Please consider rewriting your post.

Answer 2

where are you stuck?

Answer 3

are you using \[{k+r-1\choose k}(1-p)^{r}p^{k}\]
\[k\in\{0,1,2,3,\ldots\}\]

Answer 4

\[M(t)=\sum_{k=0}^{\infty}e^{kt}{k+r-1\choose k}(1-p)^{r}p^{k}\]

\[M(t)=\sum_{k=0}^{\infty}{k+r-1\choose k}(1-p)^{r}(e^tp)^{k}\]

\[=\cdots\]

Answer 5

the proble i have is that i don't know how to remove the factorials

Answer 6

ah...you don't need to :)

Answer 7

\[M(t)=\sum_{k=0}^{\infty}{k+r-1\choose k}(1-p)^{r}(e^tp)^{k}\]

\[M(t)=(1-p)^{r}\sum_{k=0}^{\infty}{k+r-1\choose k}(e^tp)^{k}\]

\[M(t)=\frac{(1-p)^{r}}{(1-e^tp)^r}\sum_{k=0}^{\infty}{k+r-1\choose k}(1-e^tp)^r(e^tp)^{k}\]

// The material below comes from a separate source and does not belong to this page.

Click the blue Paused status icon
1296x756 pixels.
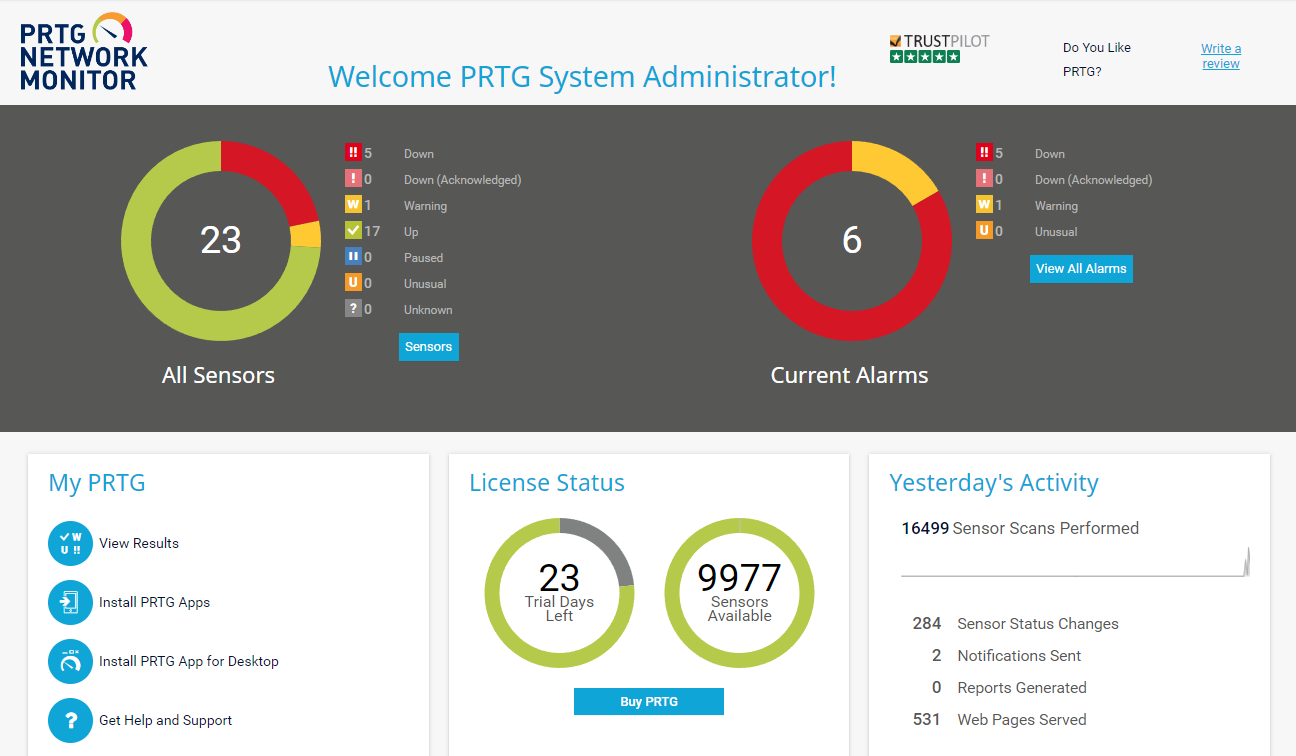353,257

\[M(t)=\frac{(1-p)^{r}}{(1-e^tp)^r}\cdot 1=\frac{(1-p)^{r}}{(1-e^tp)^r}\]

for \[e^tp<1\]

Answer 8

notice that

\[\sum_{k=0}^{\infty}{k+r-1\choose k}(1-e^tp)^r(e^tp)^{k}\]

let \[q=e^tp\] then we have

\[\sum_{k=0}^{\infty}{k+r-1\choose k}(1-q)^r(q)^{k}\]

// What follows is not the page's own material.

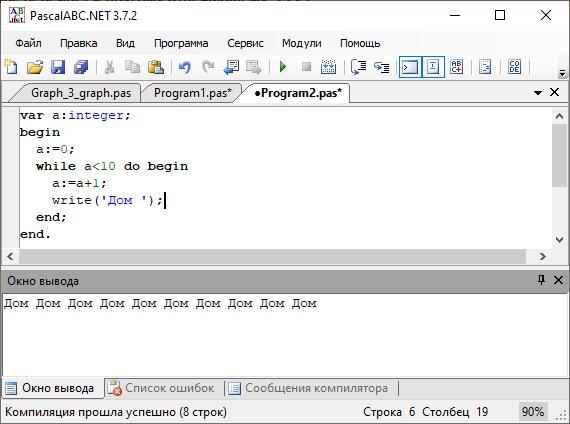
Task: Open the Программа menu
Action: [181, 43]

which is the sum of a negative binomial over all of its support...that is equal to 1

Answer 9

P(X=x)=\[\left(\begin{matrix}x-1 \\ r-1\end{matrix}\right)\]\[p^{r}\](1-P)\[^{x-r}\] ,x=r,r+1,...
(a) find the moment generating function of X

Answer 10

in the text book they are saying that the moment generating function is (p/(1-qe^t))^r
now i'm confused

Answer 11

the question is like that

Answer 12

so they have the negative binomial in an alternate form. you can still apply the same technique I used above on this form of the negative binomial

Answer 13

oh thanks let me start again

Answer 14

you can also use a substitution with the solution I gave above...

Answer 15

\[M(t)=\frac{(1-p)^{r}}{(1-e^tp)^r}\]

redefine p to be 1-p then we get

\[M(t)=\frac{(1-(1-p))^{r}}{(1-e^t(1-p))^r}\]
\[=\frac{(p)^{r}}{(1-e^tq)^r}\]

where q=1-p

\[=\left(\frac{p}{1-qe^t}\right)^r\]

Answer 16

I think if we are going to change it a little if we are starting from k=r and not k=0

Answer 17

if you are starting at k=r I believe we should get

\[\left(\frac{pe^t}{1-qe^t}\right)^r\]

Answer 18

\[\sum_{}^{}\left(\begin{matrix}x-1 \\ r-1\end{matrix}\right)p ^{r}e ^{tr}(1-p)^{x-r}\]
this comes before that one

Answer 19

\[M(t)=\sum_{x=0}^{\infty}e^{xt}{x-1\choose r-1}p^{r}(1-p)^{x-r}\]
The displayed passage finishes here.